Meglio così: Les Carabiniers è ovviamente un capolavoro (impossibile dire altrimenti, visto il clamoroso periodo di riferimento), fondamentale presa di posizione da parte del più teorico dei nerd francesi nei confronti di una delle annose questioni del cinema: la legittimità del war movie.
Altri tempi, in cui il valore semiotico della rappresentazione cinematografica coinvolgeva autori e critici in dibattiti infiniti sulle potenzialità del mezzo. Nel 1963, Godard tentò il disinnesco definitivo della feticizzazione della violenza militare, in un anti-film di guerra ovviamente irricevibile. Da studiare.
Nel Centro del Mirino – Wolfgang Petersen (1993)

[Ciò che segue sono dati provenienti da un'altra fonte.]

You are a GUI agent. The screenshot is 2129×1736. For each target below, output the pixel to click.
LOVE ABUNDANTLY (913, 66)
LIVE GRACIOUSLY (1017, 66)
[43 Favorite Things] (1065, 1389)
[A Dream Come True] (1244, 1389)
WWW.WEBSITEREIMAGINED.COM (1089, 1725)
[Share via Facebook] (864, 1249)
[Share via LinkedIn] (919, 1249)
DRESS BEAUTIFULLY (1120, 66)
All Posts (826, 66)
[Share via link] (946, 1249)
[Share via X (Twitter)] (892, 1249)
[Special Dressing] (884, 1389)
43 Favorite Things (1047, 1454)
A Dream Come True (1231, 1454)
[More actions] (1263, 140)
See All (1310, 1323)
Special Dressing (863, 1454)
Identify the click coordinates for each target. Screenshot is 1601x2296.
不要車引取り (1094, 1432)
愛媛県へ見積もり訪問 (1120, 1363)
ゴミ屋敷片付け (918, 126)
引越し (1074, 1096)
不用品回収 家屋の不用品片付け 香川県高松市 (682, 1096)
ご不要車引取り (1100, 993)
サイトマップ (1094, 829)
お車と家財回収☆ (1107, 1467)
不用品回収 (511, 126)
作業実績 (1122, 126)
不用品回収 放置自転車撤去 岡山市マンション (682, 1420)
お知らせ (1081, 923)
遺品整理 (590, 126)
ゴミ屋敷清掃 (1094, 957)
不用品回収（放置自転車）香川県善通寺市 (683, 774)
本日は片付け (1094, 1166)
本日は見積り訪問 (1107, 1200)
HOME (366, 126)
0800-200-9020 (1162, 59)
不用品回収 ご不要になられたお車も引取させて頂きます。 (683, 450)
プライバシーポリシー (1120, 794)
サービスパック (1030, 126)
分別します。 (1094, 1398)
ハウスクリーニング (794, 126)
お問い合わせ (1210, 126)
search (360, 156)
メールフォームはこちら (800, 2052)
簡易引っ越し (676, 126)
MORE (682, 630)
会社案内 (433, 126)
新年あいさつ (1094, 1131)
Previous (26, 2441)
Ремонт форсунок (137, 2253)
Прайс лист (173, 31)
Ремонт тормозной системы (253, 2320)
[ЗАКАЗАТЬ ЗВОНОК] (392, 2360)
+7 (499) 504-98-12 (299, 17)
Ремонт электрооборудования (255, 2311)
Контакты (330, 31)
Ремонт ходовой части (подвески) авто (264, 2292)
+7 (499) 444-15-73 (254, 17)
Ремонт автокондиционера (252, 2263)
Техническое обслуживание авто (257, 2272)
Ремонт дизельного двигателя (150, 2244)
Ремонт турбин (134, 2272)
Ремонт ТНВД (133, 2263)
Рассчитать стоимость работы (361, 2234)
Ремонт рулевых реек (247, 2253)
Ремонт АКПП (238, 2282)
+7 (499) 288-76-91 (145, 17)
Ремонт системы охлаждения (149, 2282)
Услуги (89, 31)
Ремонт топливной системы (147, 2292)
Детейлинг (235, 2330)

Avviato ai cento anni, Clint Eastwood sta oggi mandando in sala il suo Cry Macho – ennesimo ritorno in scena da protagonista, seguito all’ennesimo addio alle scene (questa volta il film del ritiro designato era The Mule). Tanto vale prepararsi con uno dei suoi maggiori successi della terza età , recupero obbligatorio all’interno dell’assai fortunata corrente di thriller mainstream anni ’90.
Tra un Soldato Ryan e l’altro, nella colossale ondata di film-Oscar proposti da Netflix per il mese di ottobre, L’Età dell’Innocenza è quello che più di tutti rischia di passare sotto i radar.
Due decenni dopo l’esplosione autoriale, gli anni ’90 furono il periodo in cui gli ex enfants terribile della New Hollywood cercarono la consacrazione commerciale e i premi a lungo negatigli in terra natia; e mentre Spielberg collezionava Oscar come francobolli, il povero Scorsese cannava un progetto dopo l’altro.
Dopo il trionfo di Goodfellas, l’autore newyorkese aprì una fase produttiva criticamente sfortunata, fissandosi su progetti sempre più grandi (e paraculi); l’Oscar divenne una sorta di dichiarata ossessione personale, destinata a tormentarlo almeno per i successivi quindici anni (fino a The Departed). L’Età dell’Innocenza è ad oggi il film che aprì la stagione del “cinema di sistema” scorsesiano: elegante e tronfio, bellissimo e spesso poco capito.